The fearsome battlecry throughout the European theatre, at least during that part of World War II that took place during July 4-6, 2008. These people spend hours on end killing each other in all manner of virtual battlegrounds, but the idea that bullets can actually hurt people seems to genuinely shock them. Without the magic ammunition which teleports through teammates and weaves between your friends, many of the new players were actively worse than useless. There’s nothing like that feeling when a grenade rattles next to your from behind, and you hear “Sorry!” over voice-comms before detonating.

This picture of stupidity becomes a full three-dimensional hologram of stupidity when the revenge killings start, people actively hunting the accidentally homicidal teammate. The game is then pretty much over - the Germans don’t exactly have a hard time when half the Allied team is re-enacting the bloodier parts of the Civil War on the streets of Palermo.

2. Machine Gun The Sky

A glimpse into the mind of a newbie DoD player:
“Right, so this game has classes.”
“Oh sweet, a big machine gun!”
“Take this brakkabrakka-what-the-f” *dies*

Day of Defeat Recoil

Another fact of life on DoD:S servers is recoil. It turns out that a machine which fires hundreds of rounds per second by setting off explosions behind them moves a bit, unlike other games which would have you believe that an automatic weapon is as handy as an iPod that shoots bullets. Day of Defeat can’t yet simulate the effects of running while carrying twenty kilos of gear, but rest assured that it would if it could.

In the meantime enjoy the sight of new players firing their StG44 from the hip and the recoil flinging the gun barrel (and their vision) into the sky like they were trying to kill God. Oh, and you’re holding a gun and they are literally presenting their soft underbelly.

3. The Anti-Rambo

Teamwork is essential on a Day Of Defeat Server. The classes are so specialised as to make the Team Fortress classes look like nothing but changes of clothes. The central flags flat-out tell you that you need more than one-person, and if that isn’t clear the reinforcement respawn system is built to tell you “Work together you assholes”.

Which doesn’t stop the flock of newbies scattering every single time, running as far away from each other or support as they can get, and basically proving that a lone commando triumphing over a horde of enemies only happens in movies or games with a single player mode.

4. Snipers Sucking (even more than normal)

Fact: 90% of snipers on every FPS game in the world suck.
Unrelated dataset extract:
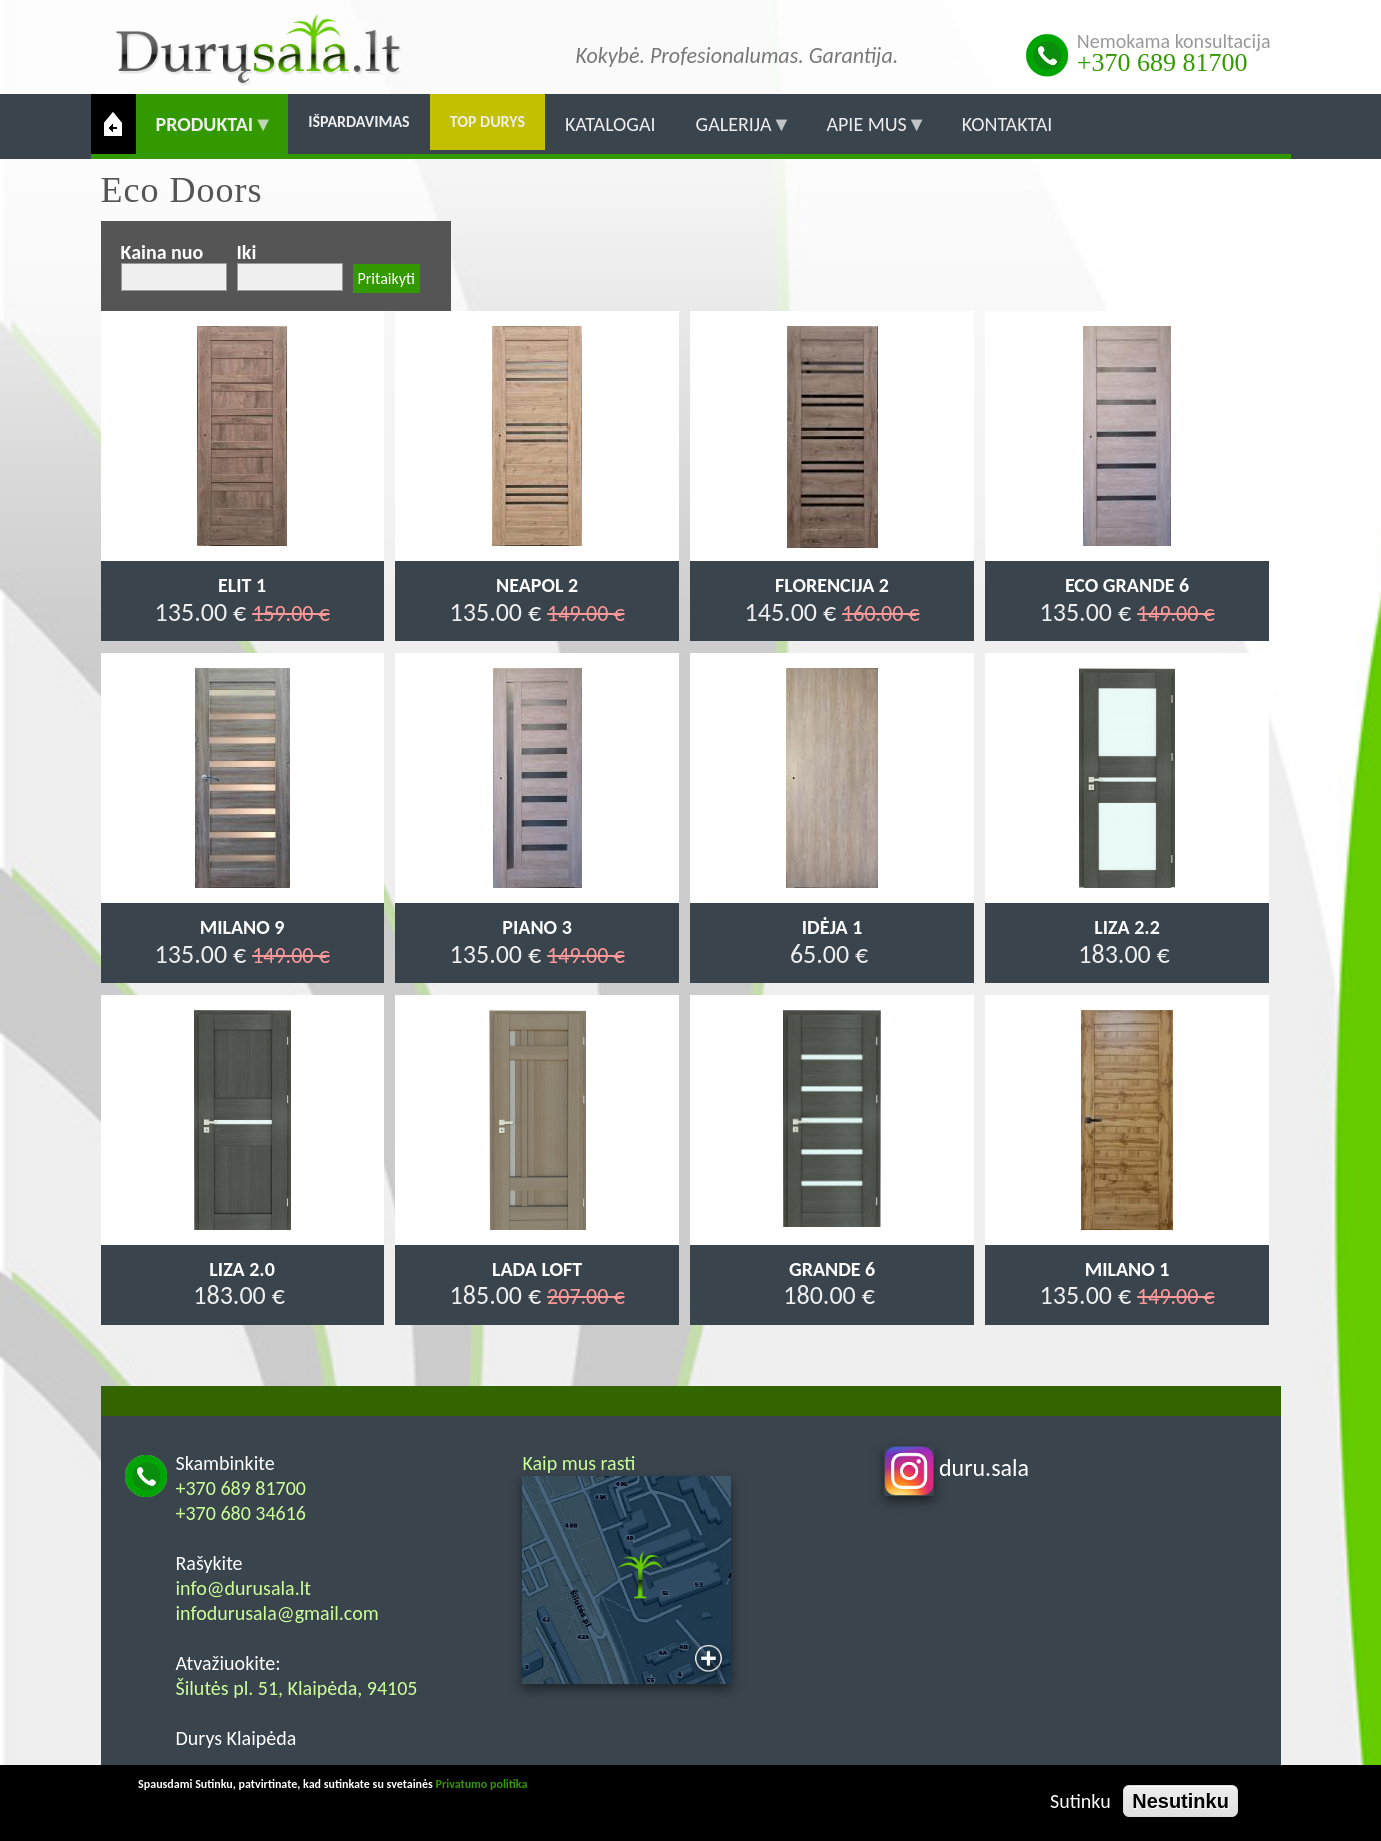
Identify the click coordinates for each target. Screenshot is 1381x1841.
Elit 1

If you disagree with that it’s because you’re one of them. But on a game like DoD, where even the standard combat class is a long-range high-accuracy fighter, this problem is turned up so high the knob breaks. The M1 Garand rewards accurate shooting, while the Kar 98 will practically marry you for a headshot (or at least drop the target, which is the main thing).

Day of Defeat Sniper

Which is why seeing rejects at the bottom of the score table, who honestly couldn’t hit a tank from the inside with one of these workhorse weapons, taking up a teamslot with the specialised bolt-action sniper rifle is sickening. They’re still never going to hit anything, and now you can’t even use them as self-propelled enemy detectors.

5. Accusations of Camping

For the last time: “Camping” comes from random-running around killfests like Quake, where rocketjumping was more of a glitch than a feature and perching yourself in an impossible location and killing anyone who walked under really was an asshole action.

In an objective-attacking map, where the entire point is to destroy fixed targets and protect your own, the idea of somebody deploying a machine gun to actually defend is not called “camping”. It’s called “understanding the game and being a much, much better player than you”.